If you are a pumpkin lover, this recipe was made for you. My Brown Butter Pumpkin Loaf doesn’t compare to Starbucks. The rich, brown butter notes combined with the cream cheese frosting is unlike anything you’ll ever get at a coffee shop.

Why you'll love this recipe.

Rich flavors

The rich, nutty notes of brown butter add depth to the pumpkin flavor.

Creamy frosting

The semi-sweet cream cheese frosting adds a layer of luscious and indulgent contrast to the moist pumpkin bread.

Warm and cozy

The combination of warm spices balances the undertones of brown butter. It’s practically a hug in your mouth!

How to brown butter.

The process of browning butter can be broken down into two simple phases: melting and browning. There are a few specific visual cues and sounds to look for but once you learn it, you’ll be good as golden. 

Melt the butter

In a small sauce pan, add butter. I recommend cutting into uniform, small pieces for even melting. Melt butter in a light colored pan. This helps monitor the browning of the butter and prevents from over browning. 

Bubbles

Once melted, stir frequently to prevent burning. As the butter bubbles and foams, watch for a change in color to a golden brown. This process takes anywhere from 5 to 7 minutes so be patient. We don’t want to burn the butter!

White foam

The bubbles start out clear and then turn white. This is the milk solids separating from the fat.

Brown specks

Continue cooking until you start to see speckles of brown form at the bottom of the pan. These are the browned milk solids. Once you notice a nutty aroma, remove from the heat.  Pour into a separate heat proof bowl.

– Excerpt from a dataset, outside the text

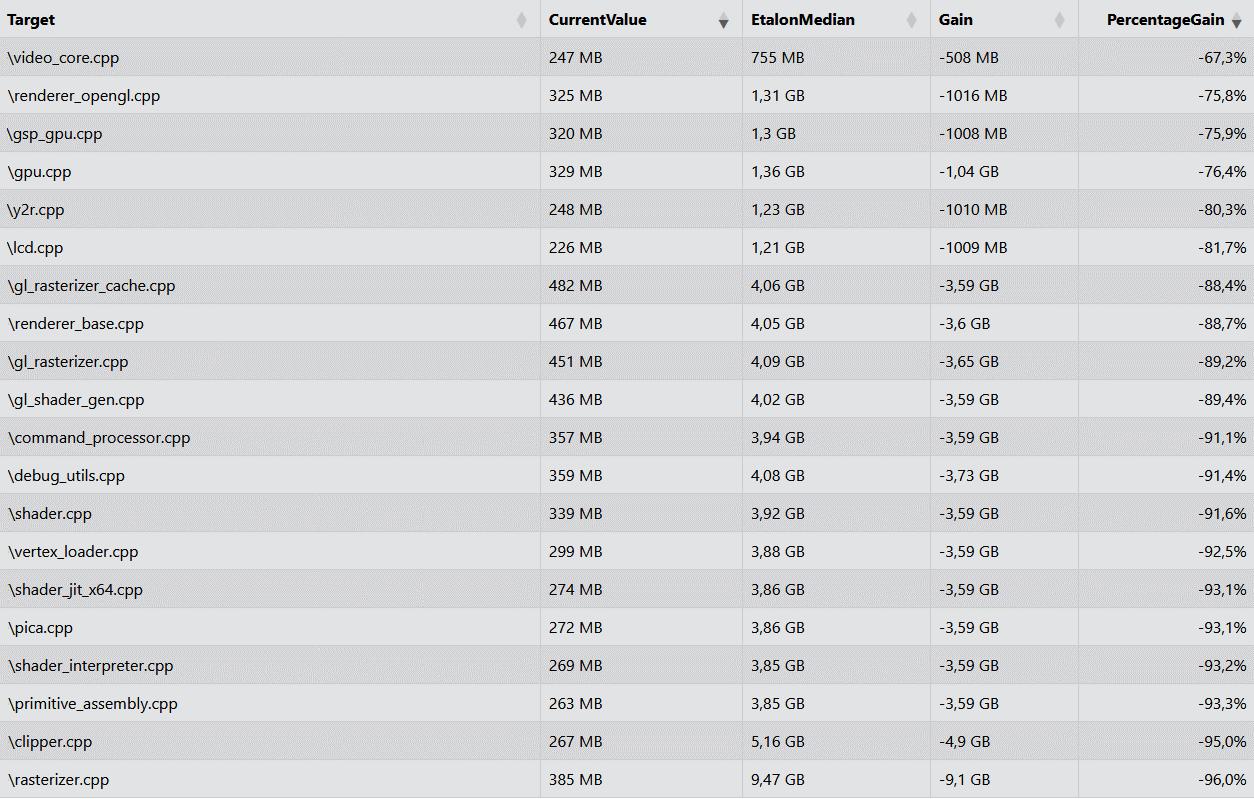Click the EtalonMedian header text
Image resolution: width=1254 pixels, height=799 pixels.
click(x=802, y=20)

For extended instructions, see my blog post How to Brown Butter.

What is the best loaf pan to use?

I used 1lb. loaf tins for my brown butter pumpkin bread. It’s also the same tins I use for my Easy Sandwich Bread recipe too. (Shop my affiliate link here)

Important notes.

This recipe makes one hefty pumpkin loaf with plenty to share. But for those that would like to prep and freeze, I suggest using two separate bowls for each batch and here is why:

Consistency

For maximum consistency of an even distribution of baking ingredients such as flour, baking soda and spices. When you double all the ingredients in the same bowl, it will be challenging to maintain consistency and will result in uneven distribution of ingredients. 

Avoid over-mixing

You do not want to over-mix. Over-mixing the batter will lead to dense bread. This is a baking no-no.

Leavening agents

Leavening agents like baking soda and baking powder may not react the same way in a larger batch and potentially affect the bread’s rise and texture. We want to avoid this.

Watch the full recipe tutorial on YouTube:

Expert tips.

Don’t reduce the sugar

Sugar plays an important role in the rise, structure and texture of my pumpkin bread. The overall recipe is not very sweet. It’s the perfect balance of flavors. Any significant adaptations and results will vary.

Do not over-bake

I like to take my banana bread out of the oven 10 minutes sooner than traditional recipes. This is because I find that it’s very easy to over-bake and dry out the pumpkin bread. The bread continues to bake as it cools. This way, you’re left with moist loaf EVERY SINGLE TIME.

Measure flour the right way

Extra flour yields an extra dry banana bread. I prefer and recommend weighing dry ingredients, especially with baking but you can also use the “fluff and scoop” method. Using a fork, lightly fluff the flour in its container. Use a spoon to scoop the flour into the measuring cup, piling it slightly over the top. Do not pack it in. Gently run the straight edge of a knife over the rim of the cup to level the flour, sweeping the excess back into the original container or flour bag.

Do not over-mix the batter

Do not over-mix the flour into the wet ingredients. The more you stir, the more gluten you form and it results in a tough, rubbery crumb. Mix the dry ingredients with the wet until the flour is no longer visible.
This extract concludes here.